What you are asked to do
When a line below contains the word "Task", copy that line.

(Items from a data source)
____________

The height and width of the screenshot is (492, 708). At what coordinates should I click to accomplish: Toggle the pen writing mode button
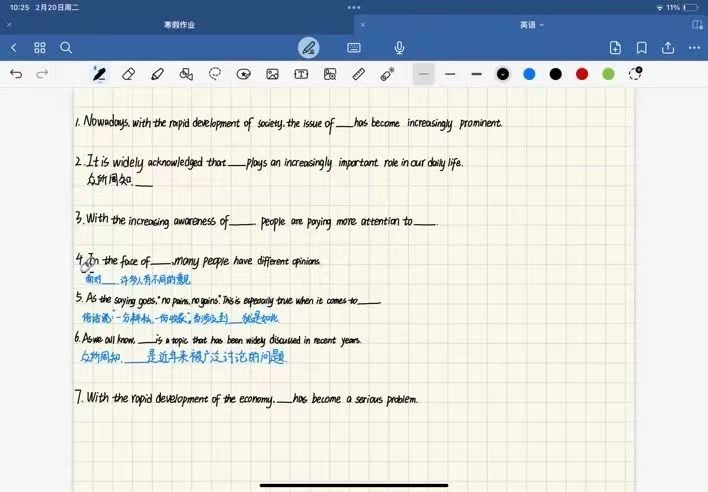309,47
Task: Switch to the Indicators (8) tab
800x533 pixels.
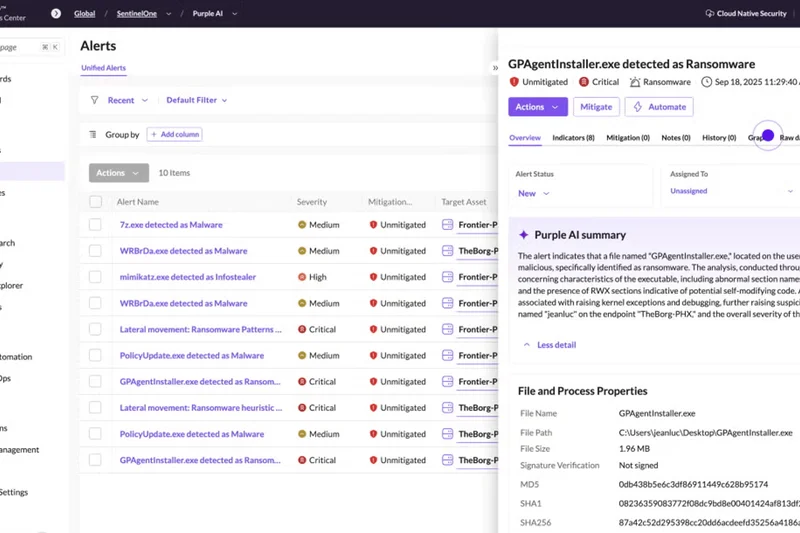Action: tap(573, 138)
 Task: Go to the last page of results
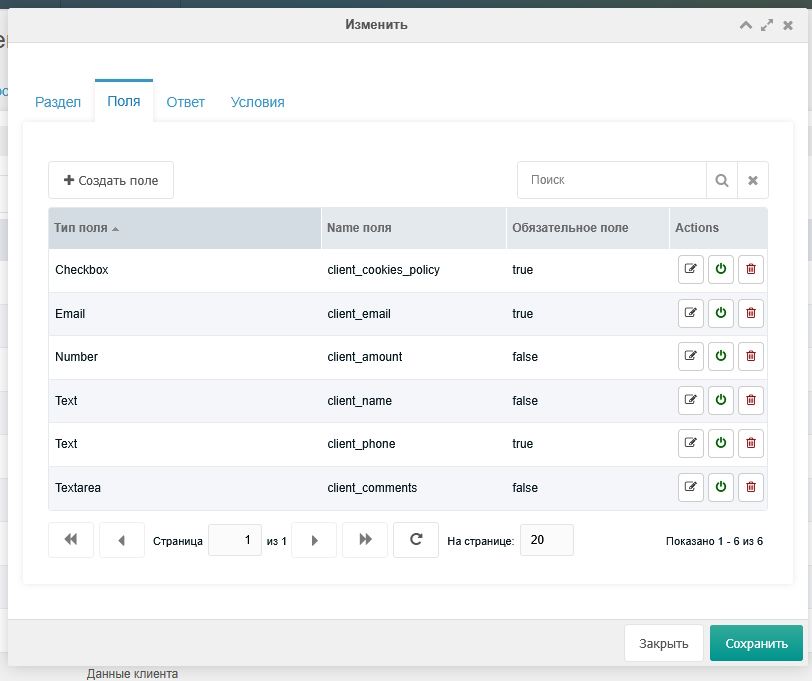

____________

Answer to the exercise
Task: Switch to the Indicators (8) tab
 Task: Go to the last page of results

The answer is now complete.